Crop receipts fell 3.3 per cent to $22.4 billion, as wheat (including durum) and barley receipts fell sharply on lower prices and marketings. The weighted average price for most grains and oilseeds was lower in 2010 than in 2009, despite price increases in the latter half of 2010.
Increased marketings of oilseeds in 2010 pushed receipts 16.5 per cent higher for soybeans and 9.6 per cent higher for canola.
Potato receipts fell nine per cent as a result of lower prices and marketings compared with 2009 levels.
Livestock receipts increased 4.5 per cent to $18.9 billion in the wake of higher hog and cattle prices. Hog receipts rose 15.4 per cent on the strength of a 19.1 per cent increase in prices. The average annual price in 2010 was $56.30 per hundredweight (cwt), the highest since 2005. Cattle and calf receipts rose five per cent, again on price increases.
Receipts from supply-managed commodities (dairy, poultry and eggs) slipped 0.1 per cent as a 3.8 per cent drop in poultry more than offset increases in egg (up 1.1 per cent) and dairy (up 1.4 per cent) receipts. Poultry prices fell for the first time since 2006.
Despite higher crop insurance payments in Western Canada, program payments fell 4.7 per cent to $3.1 billion. In 2010, eight provinces posted decreases, with reduced provincial program payments in Quebec significantly contributing to the overall decline.
Farm operating expenses fell 4.2 per cent to $34.5 billion, the second consecutive annual decline. Lower fertilizer, feed and pesticides expenses more than offset higher labour and machinery fuel costs.
Fertilizer expenses declined 22.2 per cent in the wake of lower prices throughout most of 2010. Price decreases were also the major factor in an 11.5 per cent drop in pesticide expenses. However, wet spring conditions in Saskatchewan and, to a lesser extent, in Manitoba led to important reductions in seeded areas and to the reduced use of both of these inputs.
Commercial feed expenses fell 8.5 per cent. Feed prices, as well as cattle and hog inventories, were lower throughout much of 2010. Other factors included a sharp decline in stabilization premiums in Quebec and a 4.9 per cent decrease in interest costs as the period of low interest rates continued in 2010.
Operating expenses fell in all provinces, the largest decrease, 9.5 per cent, occurring in Saskatchewan.
When depreciation is included, total farm expenses fell 3.7 per cent to $40 billion in 2010.
Total net income
Total net income amounted to $2.7 billion in 2010, up $131 million from 2009. The negative impact of falling inventories offset much of the increase in realized net income. Total net income increased in all provinces except Manitoba and Saskatchewan.

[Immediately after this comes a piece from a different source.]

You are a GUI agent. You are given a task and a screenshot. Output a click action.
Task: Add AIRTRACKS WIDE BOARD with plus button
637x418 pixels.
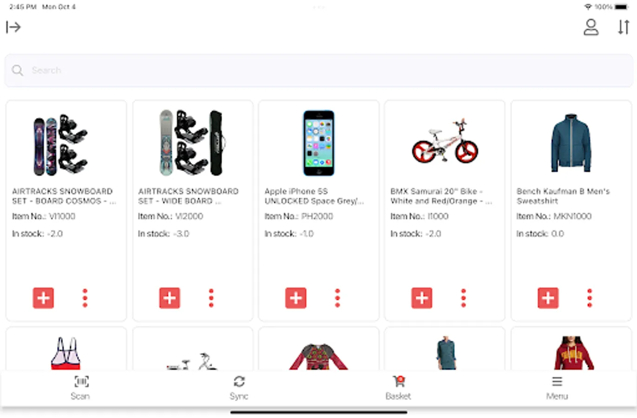[x=170, y=298]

Total net income adjusts realized net income for changes in farmer-owned inventories of crops and livestock. It represents the return to owner’s equity, unpaid labour, and management and risk.
Production losses resulting from reduced seeded acreage in Saskatchewan and Manitoba had a negative impact on on-farm stocks of grains and oilseeds. These lower stocks, combined with the continuing decline in cattle inventories, reduced the value of inventories by $1.7 billion.
Net value added
Agriculture’s net value added rose by $94 million to $11 billion in 2010. A decrease of $1.4 billion in expenses on inputs outweighed a decline of $1.3 billion in the total value of production. Only two provinces, Saskatchewan and Manitoba, recorded decreases in net value added.
“Net value added” measures agriculture’s contribution to the national economy’s production of goods and services. It is derived by calculating the total value of agricultural sector production, including program payments, and subtracting the related costs of production (expenses on inputs, business taxes and depreciation).
Can vary widely
Statistics Canada first releases preliminary farm income data for the previous calendar year in May of each year (five months after the reference period). Revised data are then released in November of each year, incorporating data received too late to be included in the first release.
Realized net income can vary widely from farm to farm because of several factors, including commodities, prices, weather and economies of scale. This and other aggregate measures of farm income are calculated on a provincial basis employing the same concepts used in measuring the performance of the overall Canadian economy. They are a measure of farm business income, not farm household income.